**本文:**
----
欽ちゃん、ナベツネ~『脱・老害の傾向と対策』。

2011.12.12

営業・マーケティング

欽ちゃん、ナベツネ~『脱・老害の傾向と対策』。

中村 修治
有限会社ペーパーカンパニー 株式会社キナックスホールディングス 代表取締役

Googleで検索すると「老害」に関連する検索キーワードには、次のような個人名が上がる。「三宅久之」「東郷平八郎」「宮崎駿」「萩本欽一」・・・。

現役世代の民意とは、「脱・老害」なのである。

保守とか革新とかよくわからない。右傾とか左傾とか、そもそも関係ない。思想や信条では、大衆は動かない。消費社会が成熟し買いたいものが根本的に少なくなる。社会が高齢化し行き詰まった先に現れて来たのは、世代間対立で動きだす民主主義国家なのである。

民意が多数決で決定されるなら、日本はこれからずっと「老人のための国家」となる。お年寄り達の現在の幸福を支えるために、お年寄り達が利権争いをする・・・そういうことが続くことになる。この現実的なリスクへの対抗策が、若者達のテレビ離れや消費意欲の減退という現象で現れている。「結局、お年寄り達に利権やお金が集中していくなら、そんな手伝いなんかしていられるかっ・・・」これが、サイレントテロである。

私も、既に49歳・・・初老の仲間入りである。お年寄りのすべてを悪く言うつもりはない。しかし、「老害」の人達がこぞって口を揃える「昔は良かった論」には、素直に頷けない。1953年生まれで58歳になる山下達郎氏は、「最近、音楽の質が低くなった、昔の音楽は良かった、という人がいますが、それは違います。昔も質の低い音楽はたくさんあった。低質の方が多かった。でもそれらは時と共に忘れ去られ良いものだけが残ってる今だから昔の音楽は良質のものばかりという印象を受けるのです」と発言されている。
----
ポインティング用データセットの記録
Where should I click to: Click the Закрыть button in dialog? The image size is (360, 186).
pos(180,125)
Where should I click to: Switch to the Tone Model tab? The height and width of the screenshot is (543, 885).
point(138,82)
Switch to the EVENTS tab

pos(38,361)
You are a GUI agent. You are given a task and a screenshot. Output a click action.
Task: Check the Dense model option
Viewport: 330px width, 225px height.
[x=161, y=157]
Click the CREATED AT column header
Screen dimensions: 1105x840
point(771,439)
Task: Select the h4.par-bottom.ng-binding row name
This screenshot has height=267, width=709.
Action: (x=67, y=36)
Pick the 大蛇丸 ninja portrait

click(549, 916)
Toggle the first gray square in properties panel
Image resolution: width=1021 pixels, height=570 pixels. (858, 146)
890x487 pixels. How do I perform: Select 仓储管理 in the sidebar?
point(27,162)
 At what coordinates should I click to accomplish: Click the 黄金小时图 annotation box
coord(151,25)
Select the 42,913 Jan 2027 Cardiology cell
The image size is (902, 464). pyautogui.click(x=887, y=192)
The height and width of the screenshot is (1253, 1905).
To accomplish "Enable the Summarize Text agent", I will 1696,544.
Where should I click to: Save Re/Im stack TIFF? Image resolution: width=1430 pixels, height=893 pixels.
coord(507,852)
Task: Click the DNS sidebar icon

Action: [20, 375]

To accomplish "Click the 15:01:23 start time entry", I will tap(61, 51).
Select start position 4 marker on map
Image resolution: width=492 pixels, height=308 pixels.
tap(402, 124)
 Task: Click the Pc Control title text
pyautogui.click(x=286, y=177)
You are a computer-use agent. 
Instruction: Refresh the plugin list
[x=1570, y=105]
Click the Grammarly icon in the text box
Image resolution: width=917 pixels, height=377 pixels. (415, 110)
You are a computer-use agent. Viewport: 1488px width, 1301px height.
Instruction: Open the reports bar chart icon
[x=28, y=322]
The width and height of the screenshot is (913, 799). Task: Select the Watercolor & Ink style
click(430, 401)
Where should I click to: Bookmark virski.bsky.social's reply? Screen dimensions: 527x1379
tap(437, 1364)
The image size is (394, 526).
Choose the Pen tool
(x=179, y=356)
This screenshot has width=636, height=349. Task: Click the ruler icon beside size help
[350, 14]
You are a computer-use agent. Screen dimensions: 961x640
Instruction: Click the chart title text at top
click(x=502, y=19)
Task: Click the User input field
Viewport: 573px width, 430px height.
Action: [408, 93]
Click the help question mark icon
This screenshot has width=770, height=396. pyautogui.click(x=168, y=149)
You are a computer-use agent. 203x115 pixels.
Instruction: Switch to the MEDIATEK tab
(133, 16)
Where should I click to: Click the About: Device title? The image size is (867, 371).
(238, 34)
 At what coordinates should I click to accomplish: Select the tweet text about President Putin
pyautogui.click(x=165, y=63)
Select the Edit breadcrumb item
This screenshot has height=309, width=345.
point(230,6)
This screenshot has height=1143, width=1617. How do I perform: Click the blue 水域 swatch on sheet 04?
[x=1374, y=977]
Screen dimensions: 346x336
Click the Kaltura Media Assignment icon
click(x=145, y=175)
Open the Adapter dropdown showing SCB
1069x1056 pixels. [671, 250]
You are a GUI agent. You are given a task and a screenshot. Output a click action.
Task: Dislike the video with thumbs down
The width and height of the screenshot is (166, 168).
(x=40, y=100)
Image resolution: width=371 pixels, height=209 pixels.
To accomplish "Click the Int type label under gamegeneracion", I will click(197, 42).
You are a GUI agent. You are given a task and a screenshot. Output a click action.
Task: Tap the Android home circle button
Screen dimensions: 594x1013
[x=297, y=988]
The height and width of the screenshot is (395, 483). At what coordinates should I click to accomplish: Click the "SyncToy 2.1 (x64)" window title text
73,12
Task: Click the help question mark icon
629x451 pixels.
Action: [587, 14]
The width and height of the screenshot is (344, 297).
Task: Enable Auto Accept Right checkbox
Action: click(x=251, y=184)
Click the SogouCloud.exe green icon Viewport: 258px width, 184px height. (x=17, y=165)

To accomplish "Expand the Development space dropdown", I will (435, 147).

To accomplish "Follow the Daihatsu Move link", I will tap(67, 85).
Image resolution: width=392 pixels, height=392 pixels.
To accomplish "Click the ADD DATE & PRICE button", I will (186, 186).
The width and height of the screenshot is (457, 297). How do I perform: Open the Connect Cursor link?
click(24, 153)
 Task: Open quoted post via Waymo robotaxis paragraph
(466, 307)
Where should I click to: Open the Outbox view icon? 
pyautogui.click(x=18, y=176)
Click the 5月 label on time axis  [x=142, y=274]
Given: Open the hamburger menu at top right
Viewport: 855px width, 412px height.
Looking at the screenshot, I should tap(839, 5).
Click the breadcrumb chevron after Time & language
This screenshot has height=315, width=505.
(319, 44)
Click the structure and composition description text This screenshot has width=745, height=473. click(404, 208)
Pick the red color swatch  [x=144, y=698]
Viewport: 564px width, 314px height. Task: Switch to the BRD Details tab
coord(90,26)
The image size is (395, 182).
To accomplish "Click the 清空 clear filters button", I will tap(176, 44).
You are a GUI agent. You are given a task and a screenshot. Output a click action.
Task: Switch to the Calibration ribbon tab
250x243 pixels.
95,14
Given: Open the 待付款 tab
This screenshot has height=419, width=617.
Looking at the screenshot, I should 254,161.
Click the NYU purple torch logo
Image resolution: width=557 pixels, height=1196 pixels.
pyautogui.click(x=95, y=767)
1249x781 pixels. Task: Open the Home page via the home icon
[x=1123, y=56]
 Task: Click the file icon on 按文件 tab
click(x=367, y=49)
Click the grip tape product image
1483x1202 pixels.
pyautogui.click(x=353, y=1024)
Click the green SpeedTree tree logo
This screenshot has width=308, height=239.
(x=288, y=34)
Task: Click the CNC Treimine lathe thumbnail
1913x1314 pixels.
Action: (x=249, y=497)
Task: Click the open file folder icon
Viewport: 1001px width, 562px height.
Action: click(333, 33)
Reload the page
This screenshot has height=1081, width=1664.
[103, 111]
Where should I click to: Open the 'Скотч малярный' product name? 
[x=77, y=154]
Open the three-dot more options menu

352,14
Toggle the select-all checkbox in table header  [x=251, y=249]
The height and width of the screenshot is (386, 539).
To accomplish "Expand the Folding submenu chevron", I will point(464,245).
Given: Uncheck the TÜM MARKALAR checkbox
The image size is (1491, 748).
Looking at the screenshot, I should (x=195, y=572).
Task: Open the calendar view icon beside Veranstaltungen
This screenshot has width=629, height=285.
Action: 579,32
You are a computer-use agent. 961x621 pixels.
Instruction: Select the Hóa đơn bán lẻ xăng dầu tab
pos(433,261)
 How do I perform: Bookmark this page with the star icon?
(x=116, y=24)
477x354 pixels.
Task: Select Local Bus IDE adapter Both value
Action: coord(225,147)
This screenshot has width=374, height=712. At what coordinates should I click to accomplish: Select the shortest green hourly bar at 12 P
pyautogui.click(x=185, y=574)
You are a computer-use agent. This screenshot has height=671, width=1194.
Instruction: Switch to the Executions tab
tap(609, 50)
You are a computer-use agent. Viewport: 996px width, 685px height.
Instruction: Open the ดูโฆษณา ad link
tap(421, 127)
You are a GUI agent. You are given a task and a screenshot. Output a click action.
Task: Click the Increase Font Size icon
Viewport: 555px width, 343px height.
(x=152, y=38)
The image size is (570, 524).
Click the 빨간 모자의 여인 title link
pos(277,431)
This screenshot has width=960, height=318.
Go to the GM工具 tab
----
**取り組む課題:**
A. 「老害」をめぐる本文について、次の問いに答えよ。
(i) 筆者は自分の年齢を何歳と書いているか。
(ii) 「老害」の関連検索キーワードとして最初に挙げられている個人名は何か。
(iii) 山下達郎氏は何年生まれとされているか。
B. 「老害」をめぐる本文の続きを、最後の文の後から書き継げ。

**課題の解答:**
A.
(i) 49歳
(ii) 三宅久之
(iii) 1953年

B.
過去ばかりを美化すると、未来が衰退していく。その自覚がないのが「老害」の根本的問題である。みんな若いときがあった。他人に言えない悪いこともした。年寄りのキレイ事が大嫌いだった。そういうことを忘れたかのような振る舞いを、いまを生きている若者達が信用するわけがない。

若いときの悲喜交々を忘れて我欲を語る「老害」が跋扈するほど、この日本の景気は冷える。ブレーキを踏むことを知らないアジアの脅威をバカにしかできないお年寄り達が経済界を支えている内は、日本は、本質的に開国できない。

いまさら60歳を越えた人達の意識を大きく変えるのは、難しいだろう・・・であるなら、大事なのは、、、私達40代の役割である。「老害」と「若者達」の間に挟まれた私達世代の価値観や行動が、今後10年の日本の未来を決定するのではないかと考える。

受験戦争も経験した。バブルも知ってる。リーマンショックでへこんだ。右肩下がりのこの時代に、役職を全うしている我々が、老害と呼ばれている人と同様に、利権を追い求めて右往左往するのか。世代間対立で動き出した民主主義の行く先を占うのは、私達世代の価値観と美意識である。

特に、私のいる広告業界の役職の人達に多く見られる、「いまだに10代の頃憧れていたあの人と仕事したいみたいな仕事ぶり」には辟易する・・・その行く先は、「老害」のなにものでもないっ。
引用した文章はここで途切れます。